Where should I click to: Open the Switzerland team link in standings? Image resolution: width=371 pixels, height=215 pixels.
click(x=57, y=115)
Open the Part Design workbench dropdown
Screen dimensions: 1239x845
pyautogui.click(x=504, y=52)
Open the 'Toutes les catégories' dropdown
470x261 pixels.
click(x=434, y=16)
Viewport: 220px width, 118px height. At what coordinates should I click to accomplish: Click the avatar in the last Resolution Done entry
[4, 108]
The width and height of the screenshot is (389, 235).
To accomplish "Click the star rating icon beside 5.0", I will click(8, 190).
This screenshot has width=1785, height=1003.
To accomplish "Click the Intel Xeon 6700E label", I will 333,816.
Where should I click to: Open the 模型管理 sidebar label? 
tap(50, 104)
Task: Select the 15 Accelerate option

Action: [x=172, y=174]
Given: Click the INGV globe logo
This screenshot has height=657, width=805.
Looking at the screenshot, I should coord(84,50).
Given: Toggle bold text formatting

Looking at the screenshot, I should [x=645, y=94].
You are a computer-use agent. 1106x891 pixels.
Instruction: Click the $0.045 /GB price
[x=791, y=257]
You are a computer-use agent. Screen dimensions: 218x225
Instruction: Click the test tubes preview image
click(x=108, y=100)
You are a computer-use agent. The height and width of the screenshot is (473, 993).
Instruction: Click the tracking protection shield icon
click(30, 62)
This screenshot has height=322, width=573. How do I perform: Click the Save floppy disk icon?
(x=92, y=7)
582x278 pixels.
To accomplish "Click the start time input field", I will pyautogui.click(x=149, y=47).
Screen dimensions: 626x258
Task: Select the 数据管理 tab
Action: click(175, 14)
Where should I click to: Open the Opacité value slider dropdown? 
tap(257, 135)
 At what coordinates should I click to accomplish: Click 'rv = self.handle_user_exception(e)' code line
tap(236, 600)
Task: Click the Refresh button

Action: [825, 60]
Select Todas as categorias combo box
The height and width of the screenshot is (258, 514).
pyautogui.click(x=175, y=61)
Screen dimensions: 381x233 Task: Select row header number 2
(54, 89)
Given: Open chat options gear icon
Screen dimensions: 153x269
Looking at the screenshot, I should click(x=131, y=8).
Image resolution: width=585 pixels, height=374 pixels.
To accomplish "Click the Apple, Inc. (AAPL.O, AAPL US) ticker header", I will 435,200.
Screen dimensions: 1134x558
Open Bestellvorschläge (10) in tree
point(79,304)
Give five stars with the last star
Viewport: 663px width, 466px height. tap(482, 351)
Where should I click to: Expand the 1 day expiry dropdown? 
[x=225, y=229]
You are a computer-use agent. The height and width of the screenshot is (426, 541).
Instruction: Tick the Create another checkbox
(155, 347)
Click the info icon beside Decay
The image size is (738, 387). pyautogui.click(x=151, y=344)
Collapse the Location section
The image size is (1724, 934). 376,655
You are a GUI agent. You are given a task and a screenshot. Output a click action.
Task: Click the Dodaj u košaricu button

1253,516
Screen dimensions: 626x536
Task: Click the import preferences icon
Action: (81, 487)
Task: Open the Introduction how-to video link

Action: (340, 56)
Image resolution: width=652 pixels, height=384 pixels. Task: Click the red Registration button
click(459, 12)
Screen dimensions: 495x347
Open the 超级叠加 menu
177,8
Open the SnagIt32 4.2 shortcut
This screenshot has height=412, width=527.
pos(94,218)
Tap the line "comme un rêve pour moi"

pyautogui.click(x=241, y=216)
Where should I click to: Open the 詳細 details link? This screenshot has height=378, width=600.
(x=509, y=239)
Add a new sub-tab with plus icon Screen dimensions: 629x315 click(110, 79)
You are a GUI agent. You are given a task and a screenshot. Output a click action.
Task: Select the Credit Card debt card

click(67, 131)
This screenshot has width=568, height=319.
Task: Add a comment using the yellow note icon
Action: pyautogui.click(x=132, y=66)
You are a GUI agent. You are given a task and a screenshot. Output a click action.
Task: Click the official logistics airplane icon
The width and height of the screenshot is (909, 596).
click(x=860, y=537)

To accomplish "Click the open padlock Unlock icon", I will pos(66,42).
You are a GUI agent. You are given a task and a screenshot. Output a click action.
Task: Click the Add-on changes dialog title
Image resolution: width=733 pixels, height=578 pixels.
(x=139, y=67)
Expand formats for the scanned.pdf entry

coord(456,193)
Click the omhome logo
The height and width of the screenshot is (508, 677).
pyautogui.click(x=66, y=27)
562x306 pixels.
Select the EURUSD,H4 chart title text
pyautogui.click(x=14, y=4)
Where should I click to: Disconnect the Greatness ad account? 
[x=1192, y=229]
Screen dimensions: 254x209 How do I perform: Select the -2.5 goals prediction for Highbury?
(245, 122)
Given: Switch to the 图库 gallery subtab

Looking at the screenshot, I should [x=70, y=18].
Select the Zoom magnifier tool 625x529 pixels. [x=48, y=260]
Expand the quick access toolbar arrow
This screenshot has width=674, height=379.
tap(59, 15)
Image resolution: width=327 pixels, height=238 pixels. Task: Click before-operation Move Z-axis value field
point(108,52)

WHAT THIS TASK INVOLVES — From the listing above, repeat exactly the lines starting at the line that includes "is (473, 993)." and ending at the line that includes "is (426, 541).", with nothing outside that span.

TASK RESPONSE —
You are a computer-use agent. The height and width of the screenshot is (473, 993).
Instruction: Click the tracking protection shield icon
click(30, 62)
This screenshot has height=322, width=573. How do I perform: Click the Save floppy disk icon?
(x=92, y=7)
582x278 pixels.
To accomplish "Click the start time input field", I will pyautogui.click(x=149, y=47).
Screen dimensions: 626x258
Task: Select the 数据管理 tab
Action: click(175, 14)
Where should I click to: Open the Opacité value slider dropdown? 
tap(257, 135)
 At what coordinates should I click to accomplish: Click 'rv = self.handle_user_exception(e)' code line
tap(236, 600)
Task: Click the Refresh button

Action: [825, 60]
Select Todas as categorias combo box
The height and width of the screenshot is (258, 514).
pyautogui.click(x=175, y=61)
Screen dimensions: 381x233 Task: Select row header number 2
(54, 89)
Given: Open chat options gear icon
Screen dimensions: 153x269
Looking at the screenshot, I should click(x=131, y=8).
Image resolution: width=585 pixels, height=374 pixels.
To accomplish "Click the Apple, Inc. (AAPL.O, AAPL US) ticker header", I will 435,200.
Screen dimensions: 1134x558
Open Bestellvorschläge (10) in tree
point(79,304)
Give five stars with the last star
Viewport: 663px width, 466px height. tap(482, 351)
Where should I click to: Expand the 1 day expiry dropdown? 
[x=225, y=229]
You are a computer-use agent. The height and width of the screenshot is (426, 541).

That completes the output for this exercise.